I myself don't agree to use the word "enrich" in the context of digital technology and tools. It sounds too optimistic, and with too much expectation. If you live in the contemporary cities of today, you can find computers everywhere. All technology in any era (from a fire in the Stone Age to a laptop computer of the late 20 century) was welcomed with huge expectations at first but soon became nothing but a tiny part of our daily life and daily body (like a clothes or a pencil) within years.
What constitutes a good live performance in your opinion? What’s your approach to performing on stage?
What happens on a stage depends on who the audience is and what they expect. For example, people require a catharsis, a drama and a star for rock music. What I offer to my audiences in real time and in the same physical space tends toward no drama and no catharsis. Something empty. But again, it depends who is there and what the night's concept and context is. I prefer an interesting communication or happening than a good live performance.
How, would you say, could non-mainstream forms of music reach wider audiences without sacrificing their soul?
So, you are believing that non-mainstream forms of music need to sacrifice their soul to reach wider audiences, right? Your question sounds like that for me.
Here is what fits for my reality: To call art for 100 audience members in the world "non-mainstream" limits the art's possibility. Just as to categorize the music for 10 million listeners as something different from it limits it, too. But, to understand my words, you have to really understand that I grew up and am living in the Japanese standard of consumerism and cultural education. My words are based on that reality.
You are given the position of artistic director of a festival.

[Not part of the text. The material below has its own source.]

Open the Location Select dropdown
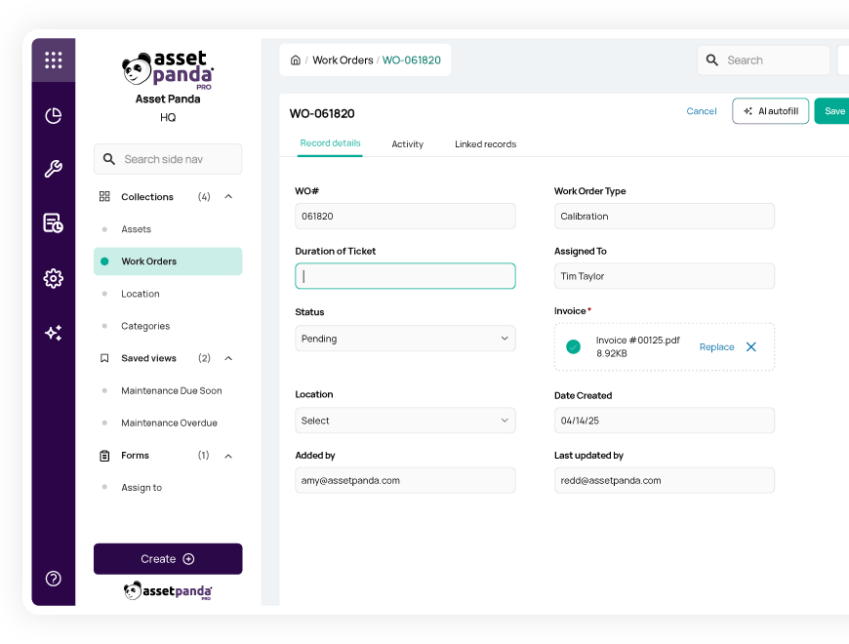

What would be on your program?
It would be something like a mixture of art, music, science, food, business and everyday activities. I would choose some percent of the lineup and leave the rest for spontaneous accidents and meetings.
Many artists dream of a “magnum opus”. Do you have a vision of what yours would sound like?
All things and traces as the result of my activities are now-in-progress or a mere one small part of the bigger continuing flow. For me, to dream about a "magnum opus" sounds too much optimistic and overconfident about the ability of an individual.